What are the implications of comparing a capitalistic enterprise game with the real world of competing capital entities? Monopoly is designed to "end" after a reasonably short period of time (a single game); but in the real world, people can't cash out their imaginary winnings (or losses) and retire to a safer world. When Monopoly was first invented, it was certainly much easier for enterprising capitalists to manipulate and wheel and deal properties right and left, to maximize opportunities. To a large extent, real estate isn't nearly the sphere of easy fortunes it once was. Small fry can buy up distressed blocks of housing or commercially zoned properties, but there are a lot of regulations and ordinances and tax laws nowadays, which makes "efficient" development more difficult. You need good lawyers and accountants on retainer, just to keep your rear end safe. Smart money today is going overseas, where corruption and graft and "favors" still govern how deals are made.
Monopoly's attractions (for me) have always included its wonderful visual simplicity, the toy-like representations of railroads, utilities, the cartoon illustrations on the Chance and Community Chest cards. The fat little capitalist with the big white mustache is conjured right out of the Wall Street of the 1920's, that carefree era that ended in disaster. In what sense, come to think of it, is a stock market crash--or, more relevantly, the real estate collapse which we're still in the midst of--rather like the climax of a Monopoly game? Mr. Ponzi, who invented the scheme which bears his name, would probably have seen the real estate monopoly model as very close to financial investment schemes. The problem with real estate is that it has a physical reality which is difficult to hide. But of course there are many ways to hide one's control or ownership of something, that's probably the least of a crook's challenges.
There's something touching about the small amounts of cash represented in the classic Monopoly game. What would the mortgage value be on even a modestly sized casino on a major street on the Jersey shore today? Probably in the millions. Perhaps the easiest way to re-conceive that difference is to multiply every value in the game by a thousand, or perhaps even by five thousand. That would get us closer to the real numbers of our comparatively "inflated" times today.
You can still find promoters and front-men today offering to turn your modest retirement account(s) into fortunes. Mostly, though, what they'll offer is a weekend seminar at a third-rate hotel conference center, where they will teach you the "secrets" of making it big in the real estate market. Then there's always someone telling you that gold is about to take off.

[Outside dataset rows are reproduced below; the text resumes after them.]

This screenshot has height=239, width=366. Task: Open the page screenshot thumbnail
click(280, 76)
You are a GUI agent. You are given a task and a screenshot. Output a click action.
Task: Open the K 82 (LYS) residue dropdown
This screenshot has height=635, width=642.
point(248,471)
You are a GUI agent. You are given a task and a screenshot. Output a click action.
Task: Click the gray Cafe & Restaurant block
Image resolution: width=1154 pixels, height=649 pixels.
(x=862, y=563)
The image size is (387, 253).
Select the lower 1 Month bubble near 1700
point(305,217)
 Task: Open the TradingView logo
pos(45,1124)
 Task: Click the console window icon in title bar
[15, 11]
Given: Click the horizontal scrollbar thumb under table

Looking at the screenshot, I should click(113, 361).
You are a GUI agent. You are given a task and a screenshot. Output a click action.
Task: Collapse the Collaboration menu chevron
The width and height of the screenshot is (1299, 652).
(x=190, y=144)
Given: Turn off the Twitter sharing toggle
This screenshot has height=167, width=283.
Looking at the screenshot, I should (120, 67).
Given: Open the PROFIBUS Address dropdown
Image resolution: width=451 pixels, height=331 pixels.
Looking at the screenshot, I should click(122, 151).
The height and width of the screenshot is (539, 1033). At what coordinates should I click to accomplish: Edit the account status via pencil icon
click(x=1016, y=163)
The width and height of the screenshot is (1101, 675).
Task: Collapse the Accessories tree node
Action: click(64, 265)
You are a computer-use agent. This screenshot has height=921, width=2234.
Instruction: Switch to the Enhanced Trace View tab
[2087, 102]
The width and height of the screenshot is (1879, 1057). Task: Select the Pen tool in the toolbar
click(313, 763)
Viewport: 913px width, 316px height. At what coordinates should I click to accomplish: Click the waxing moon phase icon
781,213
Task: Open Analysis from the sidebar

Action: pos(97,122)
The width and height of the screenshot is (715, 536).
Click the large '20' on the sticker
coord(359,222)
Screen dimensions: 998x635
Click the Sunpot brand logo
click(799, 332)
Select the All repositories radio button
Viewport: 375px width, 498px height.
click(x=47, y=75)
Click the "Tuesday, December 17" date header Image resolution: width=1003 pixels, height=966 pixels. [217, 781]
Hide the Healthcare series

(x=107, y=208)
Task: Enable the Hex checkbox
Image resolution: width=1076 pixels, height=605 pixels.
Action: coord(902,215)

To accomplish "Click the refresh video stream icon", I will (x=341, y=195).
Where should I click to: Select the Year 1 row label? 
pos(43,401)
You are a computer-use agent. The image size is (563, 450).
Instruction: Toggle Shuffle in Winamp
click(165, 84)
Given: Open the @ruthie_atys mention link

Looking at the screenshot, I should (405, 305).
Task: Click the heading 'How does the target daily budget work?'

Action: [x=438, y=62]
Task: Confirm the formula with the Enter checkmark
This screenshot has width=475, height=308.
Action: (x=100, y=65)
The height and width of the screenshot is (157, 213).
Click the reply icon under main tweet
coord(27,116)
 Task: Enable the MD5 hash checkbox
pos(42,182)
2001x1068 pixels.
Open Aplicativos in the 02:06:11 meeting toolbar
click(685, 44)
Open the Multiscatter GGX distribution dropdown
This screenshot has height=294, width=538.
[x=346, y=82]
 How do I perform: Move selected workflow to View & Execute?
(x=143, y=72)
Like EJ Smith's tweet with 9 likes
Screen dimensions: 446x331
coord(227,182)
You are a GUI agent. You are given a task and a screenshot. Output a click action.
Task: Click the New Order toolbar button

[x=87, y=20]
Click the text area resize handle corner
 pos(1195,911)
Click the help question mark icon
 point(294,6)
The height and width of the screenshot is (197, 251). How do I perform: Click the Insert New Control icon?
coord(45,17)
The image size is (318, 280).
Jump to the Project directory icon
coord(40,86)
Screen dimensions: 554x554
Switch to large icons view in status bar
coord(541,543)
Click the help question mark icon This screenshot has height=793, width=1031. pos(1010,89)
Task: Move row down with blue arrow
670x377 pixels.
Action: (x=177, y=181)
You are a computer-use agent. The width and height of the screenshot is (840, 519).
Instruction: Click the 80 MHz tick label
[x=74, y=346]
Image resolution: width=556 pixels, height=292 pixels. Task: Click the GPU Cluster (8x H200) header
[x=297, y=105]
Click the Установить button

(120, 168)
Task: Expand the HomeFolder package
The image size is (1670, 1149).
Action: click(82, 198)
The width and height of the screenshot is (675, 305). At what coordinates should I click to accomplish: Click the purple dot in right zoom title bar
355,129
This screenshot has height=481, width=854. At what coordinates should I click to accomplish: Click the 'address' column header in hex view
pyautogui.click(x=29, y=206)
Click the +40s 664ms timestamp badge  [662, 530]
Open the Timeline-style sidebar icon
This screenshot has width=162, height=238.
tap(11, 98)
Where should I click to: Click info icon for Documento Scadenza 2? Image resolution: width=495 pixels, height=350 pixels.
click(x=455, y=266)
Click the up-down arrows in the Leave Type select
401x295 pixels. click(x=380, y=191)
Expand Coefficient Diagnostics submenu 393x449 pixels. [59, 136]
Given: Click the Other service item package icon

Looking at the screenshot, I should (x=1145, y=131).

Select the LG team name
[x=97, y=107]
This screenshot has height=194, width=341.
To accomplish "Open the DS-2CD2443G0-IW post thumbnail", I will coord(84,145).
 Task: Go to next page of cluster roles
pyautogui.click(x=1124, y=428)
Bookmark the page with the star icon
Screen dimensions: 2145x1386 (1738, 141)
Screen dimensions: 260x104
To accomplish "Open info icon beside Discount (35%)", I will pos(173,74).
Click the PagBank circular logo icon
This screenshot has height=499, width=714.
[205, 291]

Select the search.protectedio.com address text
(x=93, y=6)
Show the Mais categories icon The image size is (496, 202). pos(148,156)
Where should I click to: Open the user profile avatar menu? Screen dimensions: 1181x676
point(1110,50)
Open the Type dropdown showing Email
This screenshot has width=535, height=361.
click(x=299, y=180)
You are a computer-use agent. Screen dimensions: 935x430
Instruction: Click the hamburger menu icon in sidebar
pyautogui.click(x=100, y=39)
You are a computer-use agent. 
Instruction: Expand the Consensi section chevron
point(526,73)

On our block, during the real estate boom, several properties changed hands over and over again, until the last one got caught holding the bag (so to speak). A bag-full of money, perhaps, that was now worth only a fraction of what it had been before the currency bounced. They're still nice houses, of course, but they're "under water." For the losers, there's always the risk of that sinking feeling. The next throw of the dice may put you in dutch. I'm rounding the third turn and heading for home, but my opponent has two hotels on Boardwalk.